Para a análise do dossiê Nimuendajú (capítulo 5), o autor lança mão de outros documentos, presentes nos arquivos do Museu Nacional, para avaliar a efetiva participação desse etnólogo no desenvolvimento da antropologia brasileira. Reconstrói as relações de Nimuendajú com museus, instituições e pesquisadores no Brasil e no exterior, por meio das quais ele se construiu como "colecionador" e depois como "pesquisador". Descrevendo os interesses políticos e acadêmicos desse jogo de alianças, Grupioni revela o campo em que Nimuendajú se movimentou durante o tempo em que contribuiu para produzir um conhecimento etnológico sobre as populações indígenas brasileiras.

Além de permitir compreender melhor um determinado período (1930-1945) da antropologia praticada no Brasil, a partir dos materiais do arquivo do Conselho Grupioni avalia, também, a produção do conhecimento na etnologia brasileira. Sua hipótese sobre as grandes influências germânica e americana na etnologia nacional, fundamenta-se na constatação de Anne-Christine Taylor, segundo a qual em inícios dos anos 70 se podiam contar apenas cinqüenta monografias sobre as sociedades da Amazônia, enquanto outra região de igual tamanho, o Oeste da África, contava com mais de duas mil. França e Inglaterra concentravam seus esforços em conhecer suas Colônias, ao mesmo tempo em que os alemãs teriam se voltado para a América, influenciando profundamente a etnologia norte-americana com suas idéias culturalistas e difusionistas, e também com os estudos sobre os índios brasileiros.
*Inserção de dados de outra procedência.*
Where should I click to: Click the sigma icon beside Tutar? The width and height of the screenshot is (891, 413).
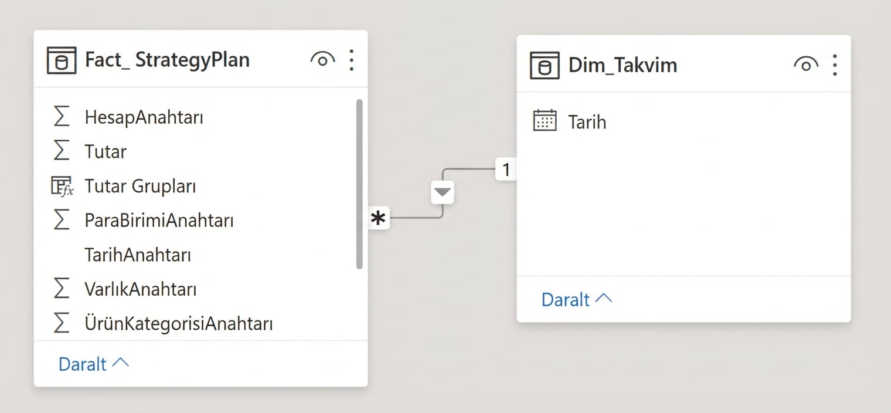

Até hoje não se escreveu uma história da etnologia praticada no Brasil, a partir de sua obra escrita e publicada, que permita uma avaliação das contribuições de seu diversos autores, ligando carreira, pesquisa e obra constituída. Os três volumes da Bibliografia Crítica da Etnologia Brasileira, sobretudo os dois primeiros organizados por Baldus, revela uma quantidade e qualidade de material que, no mínimo, torna complexa qualquer tentativa de produzir hipóteses de caráter geral sobre um material tão vasto e ainda não classificado e avaliado apropriadamente. Pensar que o boom da etnologia brasileira se inicia na década de 70, apostando numa desqualificação da produção anterior, é, antes, uma estratégia para colocar em evidência um modelo de antropologia (e, conseqüentemente, do "americanismo"), do que uma verdade ancorada em bases sólidas demonstráveis. Neste sentido, o esquecimento das contribuições anteriores e a estranha sensação dos americanistas de estarem sempre "começando do zero" revela a construção de uma história da etnologia, apoiada mais em rupturas do que em continuidades: foi o que se passou com os "estudos de contato", na década de 60, e com a chamada "etnologia pura" na década de 70. A história da etnologia a partir de sua produção escrita seria uma contrapartida importante aos trabalhos que vêm sendo desenvolvidos, nas últimas décadas, sobre as histórias da antropologia e da etnologia praticadas no Brasil, cujo livro de Grupioni é um dos seus resultados significativos.